The key to the experiment was the counter-intuitive way they measured productivity: reducing the number of hours worked per week. Over six months they reduced their average weekly hours worked by 15-20% and considered that a success.

But here’s the kicker. Plummer says “we were still getting just as much done as before.”

That’s productivity.

This is not the typical way law firms measure “productivity.” The vast majority of law firms generate the vast majority of their revenue through hourly billing. Not surprisingly, this results in measuring productivity by billable hours.

This, of course, is not true productivity. And tracking productivity this way contributes to some familiar pathologies law firms are known for: overbilling, inefficiency, lawyer burnout.

This is not to say that lawyers should ignore billable hours. Every good business has to watch its revenue like a hawk. Whether you’re an associate trying to make partner, a partner trying to stay a partner, or a managing partner trying to keep a firm afloat, you ignore billable hours at your peril.

But don’t start thinking that increasing billable hours—at the individual level or at the firm level—equals increasing “productivity.” That’s a lawyer-centric definition of productivity. It would be better to adopt a client-centric definition of productivity.

Of course, this advice is not limited to lawyers. Any profession that provides services to clients can benefit from focusing on generating quality work for the client in less time.

Increasing Your Productivity

Ok, you say. This year I will measure my productivity by overall work generated, not by billable hours. How do I increase that kind of productivity?

One option, of course, is to work more hours. Generally, if you spend more time working, you will increase the amount of output you generate.

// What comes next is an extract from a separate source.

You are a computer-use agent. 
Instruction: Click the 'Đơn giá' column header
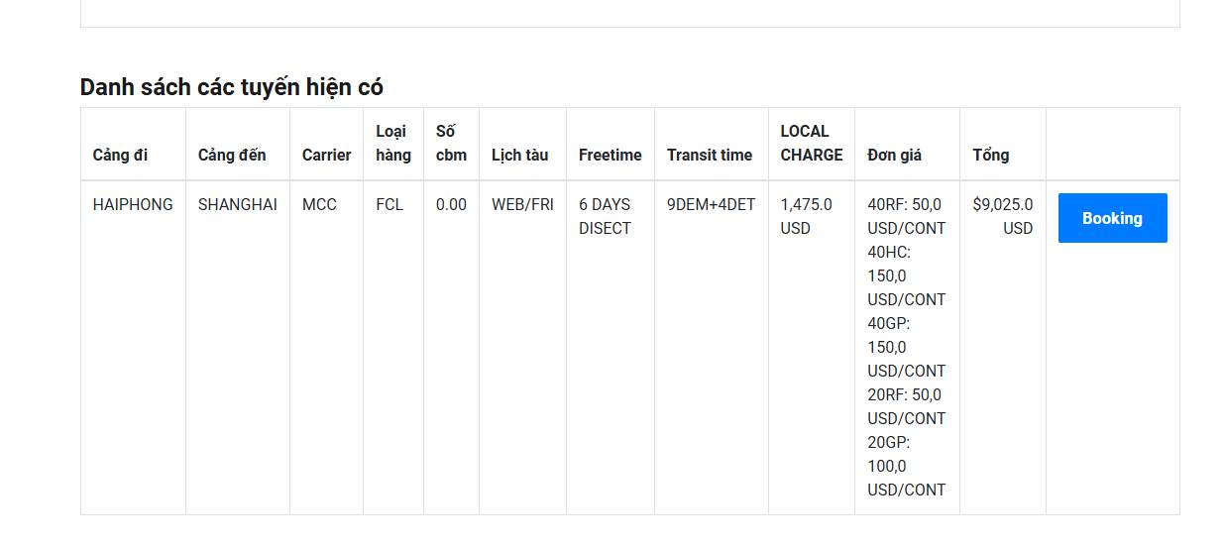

But if you’re a lawyer or other professional, I’m guessing you are probably already close to your limit. As Plummer notes, a 2008 survey found that 94% of professionals worked 50 hours or more per week, and almost half worked more than 65 hours per week. That’s a lot of hours. And I doubt those numbers have dropped much in the last ten years.

Plus, there is the problem of diminishing returns. People are not robots. Initially, when we increase the number of hours worked, we increase output. But eventually mental and physical fatigue sets in, and each additional hour produces less and less output (diminishing marginal returns).

And here’s the somewhat surprising news: as we get close to our upper limit, our marginal output actually falls close to zero. As Stanford economist John Pencavel detailed here, a classic study from World War I found that for most people, this starts to happen around 55 hours per week, and I doubt that has changed much in the last 100 years.

The 60/70 Rule

I find the 55-hour figure interesting because it roughly correlates with a way I’ve always looked at work hours. You might call it the 60/70 rule.

You hear a lot about “work-life balance.” I find that phrase too abstract. For most people, it comes down to two questions: do you see your kids for dinner, and do you see your kids before they go to bed? (I don’t mean to exclude you if you don’t have children; it’s just that this is the issue for most people.)

When you have young children, the length of your work day really comes down to two things. If you work more than 60 hours a week, you probably don’t get home for dinner with your kids most nights. If you work more than 70 hours a week, you probably don’t even see your kids before they go to bed most nights.

Now, if you’ve made a conscious decision that getting ahead in your profession is worth sacrificing that daily time with your kids, that is fine (I guess).

But for those of you who don’t have children yet or have children still in diapers, let me mention something you may have heard before: They grow up fast.

Yeah, I know, you say. Everybody knows that.

No. Really. They grow up fast. I’m serious. You won’t really understand that until it has happened.

And here’s something to consider that may be less obvious. Working 60+ or 70+ hours a week during that 18-year blur is no guarantee that you will achieve whatever professional success you were hoping for. You just may find that you missed your child growing up and don’t have that much to show for it.

With that in mind, let’s get back to the research finding the point of diminishing returns starting at 55 hours per week. If working more than 60 hours per week doesn’t materially increase your productivity, is it really worth it not to see your kids?

Of course, the 55-hour threshold may not apply to you. Your number may be less or more. The point is that the threshold exists, and I would be willing to bet that most of you are already at or above the threshold.

If I’m right, then working more hours is not a sustainable strategy for increasing your productivity.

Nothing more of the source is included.